Required work -> Return the following patch discussion on the cpu_cache_invalidate_memregion() interface in full, word for word.

RE: [PATCH v3 -next] memregion: Add cpu_cache_invalidate_memregion() interface

2022-10-22 Thread Dan Williams
[ add the rest of the X86 MM maintainers, Dave and Andy ]

Davidlohr Bueso wrote:
> With CXL security features, global CPU cache flushing nvdimm requirements
> are no longer specific to that subsystem, even beyond the scope of
> security_ops. CXL will need such semantics for features not necessarily
> limited to persistent memory.
> 
> The functionality this is enabling is to be able to instantaneously
> secure erase potentially terabytes of memory at once and the kernel
> needs to be sure that none of the data from before the erase is still
> present in the cache. It is also used when unlocking a memory device
> where speculative reads and firmware accesses could have cached poison
> from before the device was unlocked.
> 
> This capability is typically only used once per-boot (for unlock), or
> once per bare metal provisioning event (secure erase), like when handing
> off the system to another tenant or decommissioning a device. It may
> also be used for dynamic CXL region provisioning.
> 
> Users must first call cpu_cache_has_invalidate_memregion() to know whether
> this functionality is available on the architecture. Only enable it on
> x86-64 via the wbinvd() hammer. Hypervisors are not supported as TDX
> guests may trigger a virtualization exception and may need proper handling
> to recover. See:
> 
>e2efb6359e62 ("ACPICA: Avoid cache flush inside virtual machines")

Listed entries ->
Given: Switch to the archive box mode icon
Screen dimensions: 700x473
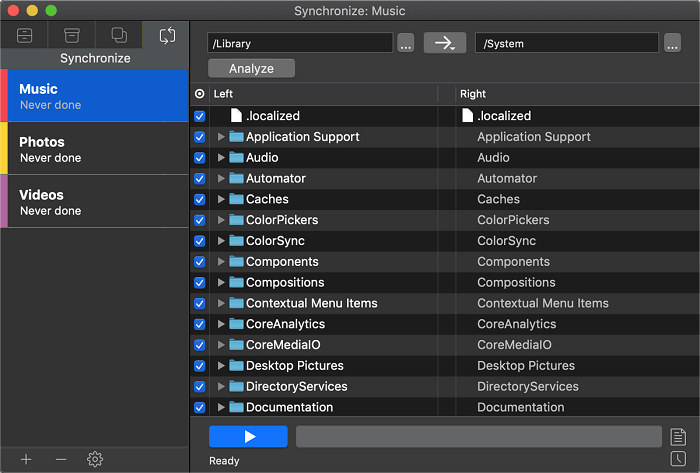Looking at the screenshot, I should click(71, 35).
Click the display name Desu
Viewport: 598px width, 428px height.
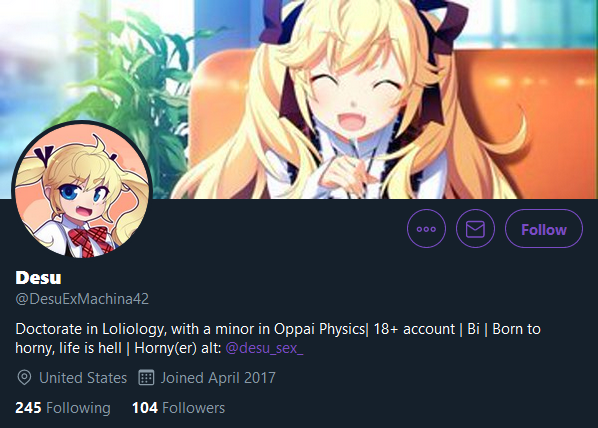point(38,277)
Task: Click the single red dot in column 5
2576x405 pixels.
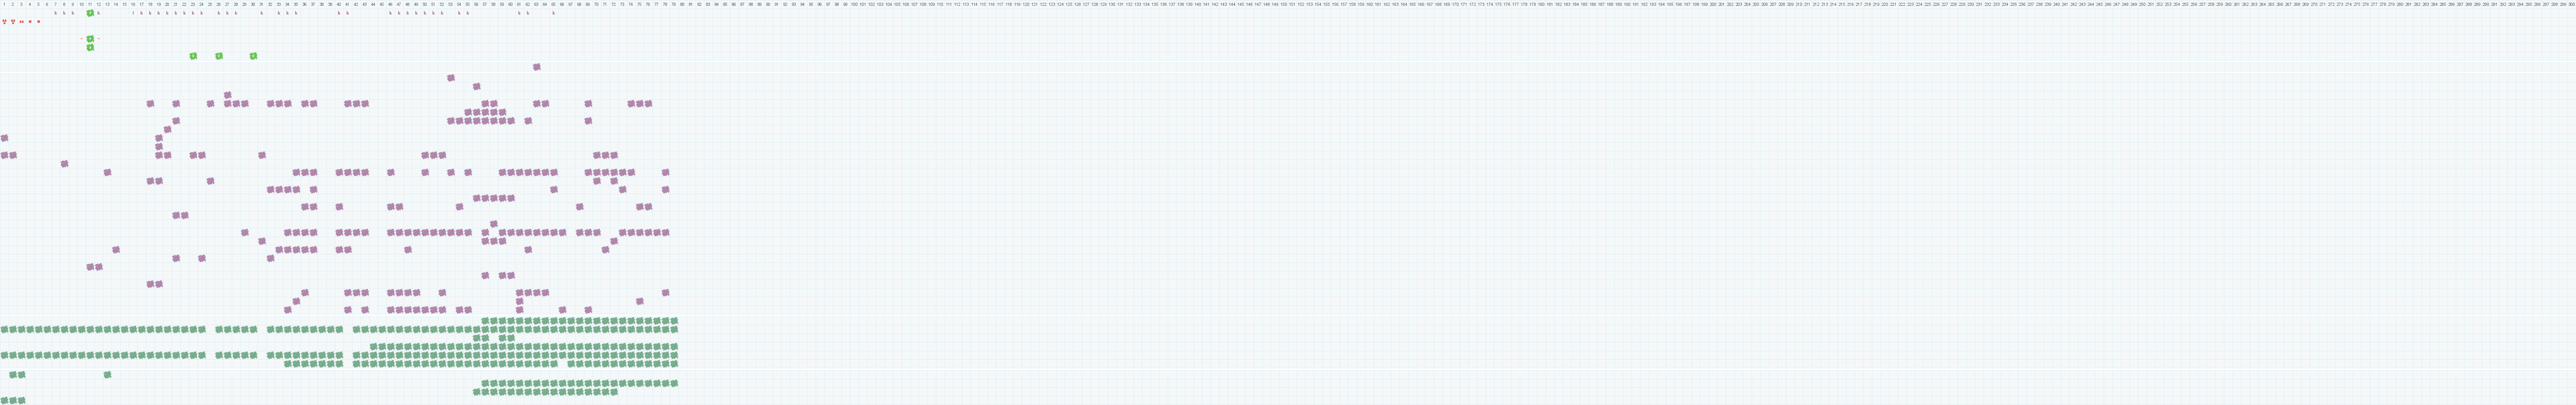Action: [39, 21]
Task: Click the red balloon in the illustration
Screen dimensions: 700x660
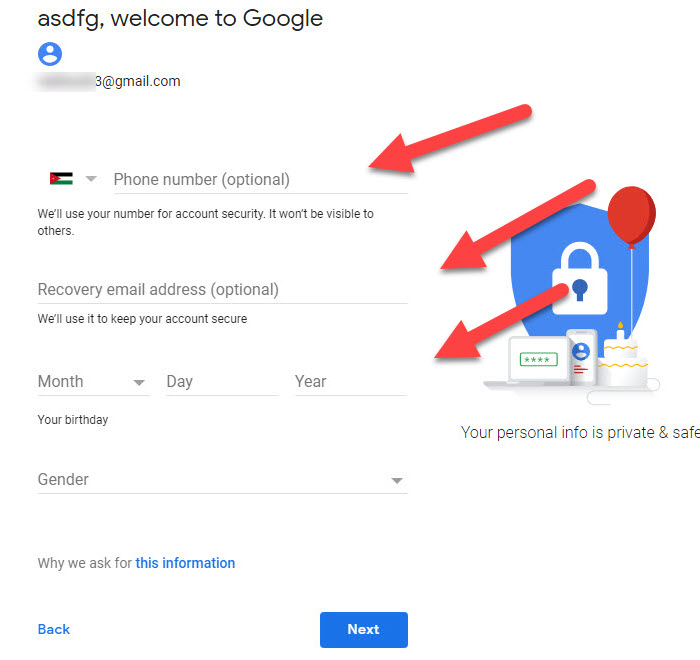Action: 631,215
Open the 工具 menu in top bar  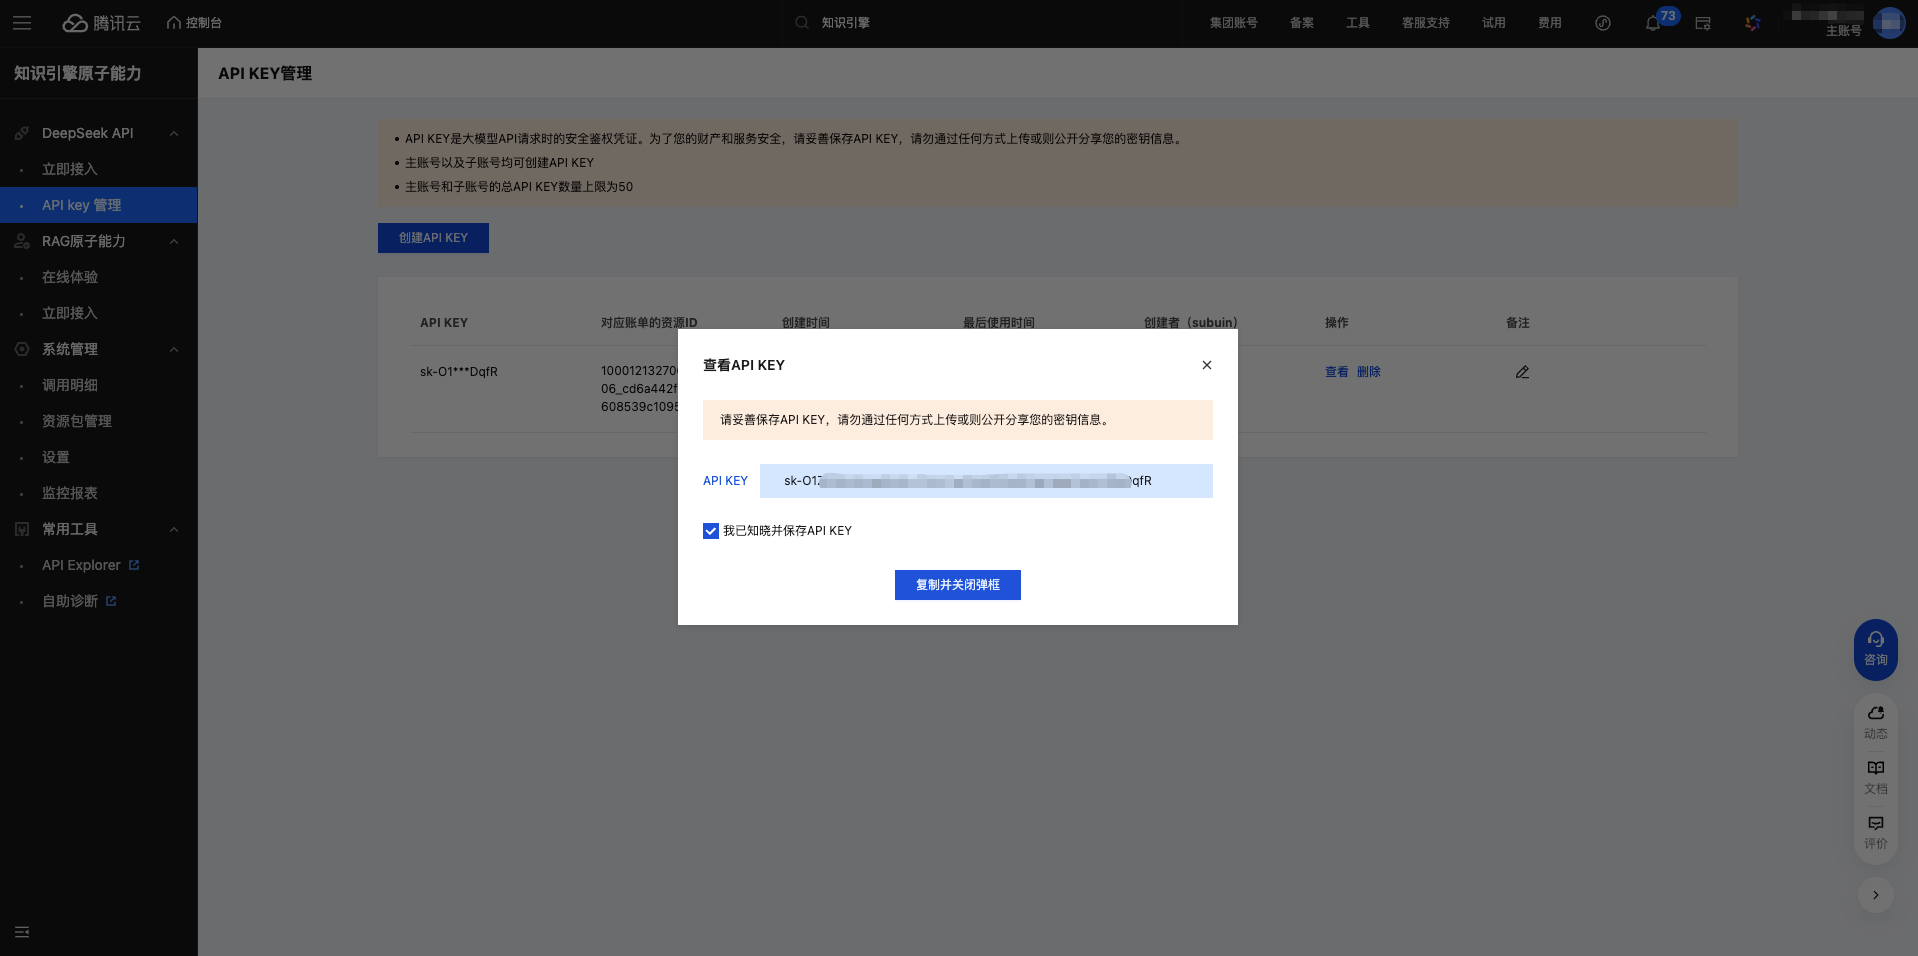1357,23
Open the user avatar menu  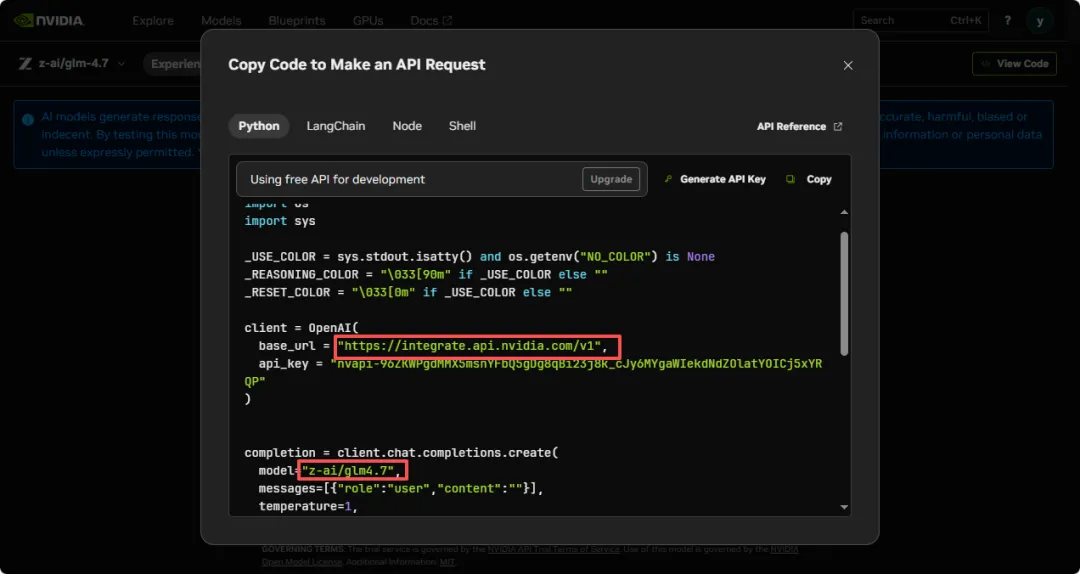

Response to the exercise ->
RE: [PATCH v3 -next] memregion: Add cpu_cache_invalidate_memregion() interface

2022-10-22 Thread Dan Williams
[ add the rest of the X86 MM maintainers, Dave and Andy ]

Davidlohr Bueso wrote:
> With CXL security features, global CPU cache flushing nvdimm requirements
> are no longer specific to that subsystem, even beyond the scope of
> security_ops. CXL will need such semantics for features not necessarily
> limited to persistent memory.
> 
> The functionality this is enabling is to be able to instantaneously
> secure erase potentially terabytes of memory at once and the kernel
> needs to be sure that none of the data from before the erase is still
> present in the cache. It is also used when unlocking a memory device
> where speculative reads and firmware accesses could have cached poison
> from before the device was unlocked.
> 
> This capability is typically only used once per-boot (for unlock), or
> once per bare metal provisioning event (secure erase), like when handing
> off the system to another tenant or decommissioning a device. It may
> also be used for dynamic CXL region provisioning.
> 
> Users must first call cpu_cache_has_invalidate_memregion() to know whether
> this functionality is available on the architecture. Only enable it on
> x86-64 via the wbinvd() hammer. Hypervisors are not supported as TDX
> guests may trigger a virtualization exception and may need proper handling
> to recover. See:
> 
>e2efb6359e62 ("ACPICA: Avoid cache flush inside virtual machines")